Colorado Department of Transportation (CDOT) officials were just beginning this week to look at the comments, although CDOT Resident Engineer James Flohr told the Westside Pioneer at the end of the forum that he had not heard anything that day that would lead to a significant replanning of the project.
CDOT's Environmental Assessment (EA) proposes that a third lane in each direction be added over a 26-mile span between Monument and South Academy Boulevard, as well as a high-occupancy vehicle (HOV) lane for 12 of those miles, a Holland Park noise barrier and several new interchanges, including ones feeding to and from the Westside at Cimarron, Bijou and Fillmore streets.
The forum was part of a public comment period that will continue through May 12. Comments can still be submitted via the CDOT web site at www.i25environment.com or by calling Wilson & Company, an engineering firm working with CDOT, at 520-5800.
If no major problems are found in the EA, or as a result of public feedback, the Federal Highway Administration (FHWA) is expected to give CDOT the go-ahead - “building permit,” as Flohr called it - in August. Additionally, more detailed design work would follow, along with the hiring of a project contractor, with work expected to get underway in spring or summer of next year, he said.
The overall project is priced at about $550 million, but “only” $120 million is currently available. That amount would be used to fulfill the highest CDOT priority, which is putting in three lanes each way between Cimarron and Rockrimmon Boulevard.

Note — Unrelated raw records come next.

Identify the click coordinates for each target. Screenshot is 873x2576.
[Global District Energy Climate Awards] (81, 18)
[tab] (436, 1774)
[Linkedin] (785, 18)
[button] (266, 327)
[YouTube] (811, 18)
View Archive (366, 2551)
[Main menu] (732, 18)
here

During the forum, Flohr provided additional insights about the designs of these interchanges.
Bijou is expected to be built before the Fillmore and Cimarron interchanges, because its construction is necessary to get the required six lanes through. Flohr said CDOT “is not sure yet” what strategy will be used for the Bijou interchange. Making the design tricky is that the space is so tight (largely because of the park, creek and railroad on the east side of the bridge) that the new interchange has to use the same basic footprint as the existing one.
One option is to build one side, then the other, while allowing limited flow over the half not being worked on. But this would probably take longer - perhaps three years - than if the interchange were closed entirely to let the contractor work more efficiently. In that scenario, the bridge could probably be completed in just a year, Flohr said.
As currently planned, the Bijou bridge would have sidewalks and bike lanes on both sides. Vehicle traffic would still be two lanes each way.
Cimarron has more flexibility in layout because open land is to the south of the current interchange, mostly owned by CDOT with some belonging to the City of Colorado Springs. As a result, the preliminary design calls for the new bridge to be built just south of the old one, allowing the old interchange to remain in use until the new one is ready, Flohr said.
No sidewalks are in the interchange design at this time because the nearby Midland Trail, going under the interstate and partially paralleling Cimarron, will be expected to handle foot traffic, Flohr said. Unlike the current Cimarron, road shoulders will be provided, he said.
He added that CDOT is working with the city on possible access from the realigned Cimarron to Confluence Park. A traffic study will be needed before the access could be incorporated into the design, but it is helpful that several years will transpire before construction will occur, Flohr said.
The Fillmore intersection will have a configuration similar to that at the Garden of the Gods, with the difference being that at Fillmore it will be on the bridge instead of under it. This was also the only site where houses are to be removed. These are the five south of Fillmore Street and west of the interstate, to allow Chestnut Street to be realigned farther west of the intersection than at present.
Both Cimarron and Fillmore are not likely to be worked on until after 2008, based on CDOT's tentative timetable.